**Records supplied**
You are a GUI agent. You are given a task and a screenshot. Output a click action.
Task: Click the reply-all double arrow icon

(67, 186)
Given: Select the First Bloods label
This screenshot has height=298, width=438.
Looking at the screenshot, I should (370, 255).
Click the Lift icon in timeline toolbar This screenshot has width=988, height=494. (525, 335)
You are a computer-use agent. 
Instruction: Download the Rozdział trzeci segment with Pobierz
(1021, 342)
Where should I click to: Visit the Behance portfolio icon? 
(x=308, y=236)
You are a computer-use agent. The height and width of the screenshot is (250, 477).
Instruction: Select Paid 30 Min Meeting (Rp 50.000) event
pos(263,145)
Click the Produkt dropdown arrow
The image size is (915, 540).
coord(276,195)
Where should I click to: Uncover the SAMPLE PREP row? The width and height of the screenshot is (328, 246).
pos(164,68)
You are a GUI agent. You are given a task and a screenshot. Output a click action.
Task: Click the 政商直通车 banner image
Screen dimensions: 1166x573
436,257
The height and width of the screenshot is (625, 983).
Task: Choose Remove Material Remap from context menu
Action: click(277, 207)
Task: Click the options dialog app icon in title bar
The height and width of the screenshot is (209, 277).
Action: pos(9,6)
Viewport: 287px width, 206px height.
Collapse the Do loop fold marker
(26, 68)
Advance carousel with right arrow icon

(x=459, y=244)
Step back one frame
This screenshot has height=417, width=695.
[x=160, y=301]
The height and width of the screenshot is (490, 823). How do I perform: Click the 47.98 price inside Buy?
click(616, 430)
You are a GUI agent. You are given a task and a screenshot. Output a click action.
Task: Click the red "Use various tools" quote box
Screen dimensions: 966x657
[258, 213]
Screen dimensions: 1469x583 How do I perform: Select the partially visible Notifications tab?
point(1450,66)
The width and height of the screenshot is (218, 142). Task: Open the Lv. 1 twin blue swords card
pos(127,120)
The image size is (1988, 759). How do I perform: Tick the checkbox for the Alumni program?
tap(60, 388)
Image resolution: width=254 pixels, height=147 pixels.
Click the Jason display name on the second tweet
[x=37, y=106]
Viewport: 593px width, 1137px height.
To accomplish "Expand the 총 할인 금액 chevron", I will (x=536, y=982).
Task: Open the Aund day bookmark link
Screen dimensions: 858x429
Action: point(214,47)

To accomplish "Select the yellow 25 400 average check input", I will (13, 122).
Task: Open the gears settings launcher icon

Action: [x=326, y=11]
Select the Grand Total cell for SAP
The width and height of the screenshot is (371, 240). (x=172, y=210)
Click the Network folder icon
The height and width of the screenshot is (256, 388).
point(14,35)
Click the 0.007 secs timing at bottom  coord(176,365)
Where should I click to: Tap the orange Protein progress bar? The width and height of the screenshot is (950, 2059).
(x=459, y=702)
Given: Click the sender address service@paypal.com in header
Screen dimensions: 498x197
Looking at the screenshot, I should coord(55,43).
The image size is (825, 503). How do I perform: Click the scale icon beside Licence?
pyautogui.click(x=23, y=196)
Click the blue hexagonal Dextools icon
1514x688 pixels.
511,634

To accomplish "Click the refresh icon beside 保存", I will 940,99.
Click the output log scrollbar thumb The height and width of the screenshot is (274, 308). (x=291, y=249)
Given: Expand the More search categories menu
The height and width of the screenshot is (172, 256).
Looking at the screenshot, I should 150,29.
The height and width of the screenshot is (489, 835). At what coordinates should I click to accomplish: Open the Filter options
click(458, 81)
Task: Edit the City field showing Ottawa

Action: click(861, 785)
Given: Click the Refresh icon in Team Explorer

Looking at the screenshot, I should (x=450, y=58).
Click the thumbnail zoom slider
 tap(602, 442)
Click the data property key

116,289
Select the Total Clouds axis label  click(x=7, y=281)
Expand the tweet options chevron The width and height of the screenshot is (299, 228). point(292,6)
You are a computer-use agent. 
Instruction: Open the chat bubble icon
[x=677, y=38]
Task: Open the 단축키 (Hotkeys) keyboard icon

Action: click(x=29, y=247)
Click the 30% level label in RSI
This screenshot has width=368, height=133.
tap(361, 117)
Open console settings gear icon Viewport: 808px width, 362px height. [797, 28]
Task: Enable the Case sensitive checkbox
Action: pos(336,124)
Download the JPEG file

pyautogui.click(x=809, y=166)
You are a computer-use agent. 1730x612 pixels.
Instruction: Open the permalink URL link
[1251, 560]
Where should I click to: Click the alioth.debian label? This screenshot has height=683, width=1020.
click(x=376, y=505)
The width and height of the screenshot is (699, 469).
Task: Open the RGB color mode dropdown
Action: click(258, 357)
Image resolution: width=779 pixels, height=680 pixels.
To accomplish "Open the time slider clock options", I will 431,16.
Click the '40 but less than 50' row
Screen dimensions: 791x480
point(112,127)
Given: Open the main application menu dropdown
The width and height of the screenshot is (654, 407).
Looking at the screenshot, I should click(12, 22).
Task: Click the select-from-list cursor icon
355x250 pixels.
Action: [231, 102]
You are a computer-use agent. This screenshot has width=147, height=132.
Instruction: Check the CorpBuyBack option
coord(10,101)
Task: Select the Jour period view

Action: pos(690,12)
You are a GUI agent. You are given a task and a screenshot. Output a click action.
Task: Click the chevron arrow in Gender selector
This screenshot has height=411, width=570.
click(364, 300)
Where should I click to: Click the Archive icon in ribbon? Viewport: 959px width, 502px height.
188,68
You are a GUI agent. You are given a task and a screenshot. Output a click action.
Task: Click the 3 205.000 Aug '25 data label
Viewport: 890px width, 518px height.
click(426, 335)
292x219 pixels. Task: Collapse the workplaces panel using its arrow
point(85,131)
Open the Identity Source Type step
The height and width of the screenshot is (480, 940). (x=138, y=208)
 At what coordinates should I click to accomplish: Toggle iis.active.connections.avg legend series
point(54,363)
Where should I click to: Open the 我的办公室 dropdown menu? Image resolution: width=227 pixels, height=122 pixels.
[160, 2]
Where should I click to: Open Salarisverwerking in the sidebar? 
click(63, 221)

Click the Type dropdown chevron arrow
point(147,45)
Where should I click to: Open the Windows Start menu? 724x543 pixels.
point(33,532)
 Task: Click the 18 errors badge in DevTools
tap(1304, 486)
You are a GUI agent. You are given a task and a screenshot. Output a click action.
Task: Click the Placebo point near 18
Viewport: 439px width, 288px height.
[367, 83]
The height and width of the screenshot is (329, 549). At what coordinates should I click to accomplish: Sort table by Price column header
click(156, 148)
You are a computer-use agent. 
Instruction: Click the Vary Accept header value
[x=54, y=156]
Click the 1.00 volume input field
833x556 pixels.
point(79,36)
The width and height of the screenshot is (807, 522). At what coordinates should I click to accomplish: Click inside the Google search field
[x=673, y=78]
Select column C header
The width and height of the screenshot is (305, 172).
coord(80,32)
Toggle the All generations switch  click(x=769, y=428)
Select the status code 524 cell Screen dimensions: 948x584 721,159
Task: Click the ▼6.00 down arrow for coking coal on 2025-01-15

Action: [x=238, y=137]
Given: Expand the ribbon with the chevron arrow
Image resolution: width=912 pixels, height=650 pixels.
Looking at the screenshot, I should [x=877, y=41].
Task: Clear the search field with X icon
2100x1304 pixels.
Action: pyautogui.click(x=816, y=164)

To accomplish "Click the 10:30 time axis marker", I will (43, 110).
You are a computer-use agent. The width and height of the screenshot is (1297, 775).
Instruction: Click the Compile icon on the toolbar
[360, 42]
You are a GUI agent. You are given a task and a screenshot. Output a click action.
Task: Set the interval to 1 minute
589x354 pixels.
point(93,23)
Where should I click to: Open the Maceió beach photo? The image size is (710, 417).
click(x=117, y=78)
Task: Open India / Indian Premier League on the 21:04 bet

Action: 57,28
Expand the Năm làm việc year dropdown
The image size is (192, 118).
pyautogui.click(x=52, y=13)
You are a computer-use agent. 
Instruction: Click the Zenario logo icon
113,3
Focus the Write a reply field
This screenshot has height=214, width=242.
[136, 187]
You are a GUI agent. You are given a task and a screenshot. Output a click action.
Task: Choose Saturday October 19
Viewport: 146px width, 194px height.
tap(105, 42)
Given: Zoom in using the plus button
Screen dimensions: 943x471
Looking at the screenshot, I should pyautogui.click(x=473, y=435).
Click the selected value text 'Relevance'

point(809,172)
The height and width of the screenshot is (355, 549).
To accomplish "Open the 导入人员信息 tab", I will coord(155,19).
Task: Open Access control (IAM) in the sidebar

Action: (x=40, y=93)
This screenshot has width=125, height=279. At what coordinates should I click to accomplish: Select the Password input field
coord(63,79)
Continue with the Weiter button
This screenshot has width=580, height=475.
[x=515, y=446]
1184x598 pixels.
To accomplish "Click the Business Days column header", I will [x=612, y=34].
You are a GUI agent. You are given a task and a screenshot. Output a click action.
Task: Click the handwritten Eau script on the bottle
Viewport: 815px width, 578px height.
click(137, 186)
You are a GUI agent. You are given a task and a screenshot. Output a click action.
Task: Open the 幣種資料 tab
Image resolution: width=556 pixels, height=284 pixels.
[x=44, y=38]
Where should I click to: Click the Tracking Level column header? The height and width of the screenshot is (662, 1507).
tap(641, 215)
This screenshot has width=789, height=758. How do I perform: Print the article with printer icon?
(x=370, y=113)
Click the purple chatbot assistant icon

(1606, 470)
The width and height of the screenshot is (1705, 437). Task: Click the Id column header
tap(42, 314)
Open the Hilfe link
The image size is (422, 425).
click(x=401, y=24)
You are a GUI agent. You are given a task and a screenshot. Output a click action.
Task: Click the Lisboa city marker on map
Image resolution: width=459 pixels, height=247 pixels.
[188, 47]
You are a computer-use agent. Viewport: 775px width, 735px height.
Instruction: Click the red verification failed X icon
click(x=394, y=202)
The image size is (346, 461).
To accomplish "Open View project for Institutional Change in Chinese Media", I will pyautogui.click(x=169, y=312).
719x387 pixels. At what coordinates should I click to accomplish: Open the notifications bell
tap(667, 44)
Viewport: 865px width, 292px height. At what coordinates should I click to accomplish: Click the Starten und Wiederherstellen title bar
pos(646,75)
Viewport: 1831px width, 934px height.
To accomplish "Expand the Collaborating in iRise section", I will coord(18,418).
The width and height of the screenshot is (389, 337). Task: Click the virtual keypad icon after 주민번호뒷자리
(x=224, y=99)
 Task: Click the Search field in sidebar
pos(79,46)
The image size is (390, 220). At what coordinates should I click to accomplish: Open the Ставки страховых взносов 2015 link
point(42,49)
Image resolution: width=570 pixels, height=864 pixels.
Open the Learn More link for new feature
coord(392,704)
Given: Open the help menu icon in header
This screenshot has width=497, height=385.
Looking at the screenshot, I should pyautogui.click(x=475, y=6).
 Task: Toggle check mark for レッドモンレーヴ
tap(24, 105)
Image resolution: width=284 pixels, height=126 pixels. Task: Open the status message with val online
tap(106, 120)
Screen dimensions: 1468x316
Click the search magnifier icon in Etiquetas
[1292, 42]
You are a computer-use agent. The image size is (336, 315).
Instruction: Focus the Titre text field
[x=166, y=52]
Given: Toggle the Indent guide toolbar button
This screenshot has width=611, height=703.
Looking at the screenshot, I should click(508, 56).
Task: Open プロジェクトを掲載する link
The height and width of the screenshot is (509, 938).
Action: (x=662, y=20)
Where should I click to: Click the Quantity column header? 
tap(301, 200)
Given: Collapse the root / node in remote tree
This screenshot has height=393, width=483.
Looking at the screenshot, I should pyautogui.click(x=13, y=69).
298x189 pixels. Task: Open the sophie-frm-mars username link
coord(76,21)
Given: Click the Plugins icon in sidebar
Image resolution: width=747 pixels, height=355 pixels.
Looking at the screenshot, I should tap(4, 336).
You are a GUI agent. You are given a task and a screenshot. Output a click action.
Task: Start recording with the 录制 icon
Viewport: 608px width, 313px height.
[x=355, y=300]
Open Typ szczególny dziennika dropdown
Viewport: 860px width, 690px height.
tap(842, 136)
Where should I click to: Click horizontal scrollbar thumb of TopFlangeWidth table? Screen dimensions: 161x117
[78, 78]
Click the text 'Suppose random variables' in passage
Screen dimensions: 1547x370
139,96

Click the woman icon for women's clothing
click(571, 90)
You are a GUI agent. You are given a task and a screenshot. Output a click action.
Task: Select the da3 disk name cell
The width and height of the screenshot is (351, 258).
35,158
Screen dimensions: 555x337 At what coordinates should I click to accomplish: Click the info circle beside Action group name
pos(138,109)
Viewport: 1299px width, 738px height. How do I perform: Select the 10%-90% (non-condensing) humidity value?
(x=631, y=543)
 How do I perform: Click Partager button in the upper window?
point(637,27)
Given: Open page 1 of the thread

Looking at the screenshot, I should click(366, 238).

**Exercise description**
Find the lines in the records that contain the word "computer", then copy every one of them.

**Expected answer**
You are a computer-use agent. 
You are a computer-use agent. The height and width of the screenshot is (250, 477).
You are a computer-use agent. 
You are a computer-use agent. 1730x612 pixels.
You are a computer-use agent. This screenshot has width=147, height=132.
You are a computer-use agent. 
You are a computer-use agent. The width and height of the screenshot is (1297, 775).
You are a computer-use agent. 
You are a computer-use agent. Viewport: 775px width, 735px height.
You are a computer-use agent. The image size is (336, 315).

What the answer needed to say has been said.